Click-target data
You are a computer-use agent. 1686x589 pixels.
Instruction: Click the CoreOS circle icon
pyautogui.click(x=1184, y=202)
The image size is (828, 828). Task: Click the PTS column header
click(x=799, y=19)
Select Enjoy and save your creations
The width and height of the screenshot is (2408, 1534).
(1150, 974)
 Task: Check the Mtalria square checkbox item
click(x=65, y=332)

## Exercise requirements
Please reproduce every line above word for word.

## Response
You are a computer-use agent. 1686x589 pixels.
Instruction: Click the CoreOS circle icon
pyautogui.click(x=1184, y=202)
The image size is (828, 828). Task: Click the PTS column header
click(x=799, y=19)
Select Enjoy and save your creations
The width and height of the screenshot is (2408, 1534).
(1150, 974)
 Task: Check the Mtalria square checkbox item
click(x=65, y=332)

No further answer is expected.